- Associated Press - Monday, April 8, 2019

ST. PAUL, Minn. (AP) - Democrats who control the Minnesota House said Monday that the state could generate as much as $1.2 billion largely by going after corporate tax havens overseas - new revenue that they proposed spending on education and tax cuts for most individuals.

The proposal sets up difficult negotiations with the GOP majority in the Senate, where leaders reiterated their adamant opposition to raising taxes and skepticism that the loophole-closing plan would succeed in extracting more money from companies that do business abroad.

Democratic leaders said most Minnesotans would benefit from simpler filing under the tax bill, which would bring the state’s tax code into conformity with the 2017 federal tax overhaul.

“Without stronger state funding, class sizes will continue to increase, teachers will continue to be laid off, and our school districts will have no choice but to go to local property taxpayers just to fund the basics,” House Speaker Melissa Hortman said at a news conference.

Tax Committee Chairman Paul Marquart said the bill would match the federal standard deduction - $24,000 for a married couple - resulting in state income tax cuts for about two-thirds of Minnesotans and a 7% cut for a median income household.

Marquart said 93% of individual filers would choose to use the standard deduction, which would simplify filling for them.
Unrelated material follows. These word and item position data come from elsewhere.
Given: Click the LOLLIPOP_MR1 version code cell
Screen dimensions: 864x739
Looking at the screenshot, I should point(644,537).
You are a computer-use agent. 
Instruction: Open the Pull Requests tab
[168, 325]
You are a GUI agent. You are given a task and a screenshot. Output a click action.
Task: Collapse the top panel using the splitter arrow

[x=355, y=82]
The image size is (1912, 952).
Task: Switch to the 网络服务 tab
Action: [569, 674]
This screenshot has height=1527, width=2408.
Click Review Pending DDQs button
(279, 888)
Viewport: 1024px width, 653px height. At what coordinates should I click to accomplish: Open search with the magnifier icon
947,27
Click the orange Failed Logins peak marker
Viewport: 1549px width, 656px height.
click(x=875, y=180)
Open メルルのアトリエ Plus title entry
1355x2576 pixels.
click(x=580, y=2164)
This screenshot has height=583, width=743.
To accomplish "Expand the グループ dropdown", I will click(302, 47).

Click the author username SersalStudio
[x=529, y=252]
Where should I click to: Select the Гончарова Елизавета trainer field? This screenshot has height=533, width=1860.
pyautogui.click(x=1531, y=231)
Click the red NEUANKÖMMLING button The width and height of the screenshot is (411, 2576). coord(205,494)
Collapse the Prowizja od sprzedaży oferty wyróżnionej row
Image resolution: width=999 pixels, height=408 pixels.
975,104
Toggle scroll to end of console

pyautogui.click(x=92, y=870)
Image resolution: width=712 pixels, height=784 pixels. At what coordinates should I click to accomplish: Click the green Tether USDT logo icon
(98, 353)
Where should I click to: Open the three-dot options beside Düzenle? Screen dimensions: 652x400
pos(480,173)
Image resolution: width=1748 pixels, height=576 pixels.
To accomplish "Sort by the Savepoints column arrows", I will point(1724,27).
He said it also contains breaks that would benefit working families and extend the tax exemption on Social Security benefits to 56 percent of the state’s senior citizens.

As for tax increases, Marquart said the bill targets “dollars from overseas that Minnesota corporations have stashed in tax havens, and bringing them back to Minnesota.” He said these companies benefit from Minnesota’s well-trained job force and security, so they should pay their fair share of taxes on that money instead of sheltering it with “gimmicks and loopholes” that aren’t available to Minnesota businesses without foreign operations. The plan also includes a new 3% tax on capital gains over $500,000, exempting agriculture.

Senate Tax Committee Chairman Roger Chamberlain, a Republican, expressed doubt that the Democratic plan to pursue corporate money stashed abroad would reap the windfall that Democrats claim. He said it’s unconstitutional, will lead to lawsuits and drive businesses out of the state. But Marquart said he believes it’s on firm legal ground.

The bill also includes about $100 million in property tax cuts for homeowners, renters and farmers. It includes $73 million in new aid to cities and counties to help hold down property taxes. And it matches federal law by expanding deductions for new or used equipment for farmers and small businesses.

Democratic proposals for raising the state’s gas tax by 20 cents per gallon to pay for road and bridge improvements and preserving an expiring tax on health care providers that helps fund health care programs are contained in separate legislation. Republicans strongly oppose both ideas and didn’t like the new plan either.

“The House tax plan is disastrous and will lead to ruin for this state,” Chamberlain said. “This state cannot ensure that kind of taxation and spending, and hope to succeed and grow.”

Chamberlain told reporters he’ll roll out the Senate GOP tax plan shortly after the Easter break and that it’ll include tax relief without raising rates.

“It’ll make people’s lives easier and simpler for almost all Minnesotans across the board,” he said.

The Democratic tax bill would raise $900 million in new money for education from early learners to 12th graders. The new revenue would allow the state to increase its per-pupil funding by 3 percent in the 2020-21 coming school year and another 2 percent for 2021-22, said Rep. Jim Davnie, chairman of the school finance committee. The House education plan also includes boosts for early childhood learning programs; hiring more support staff such as school counselors, and improving recruitment and retention of teachers of color.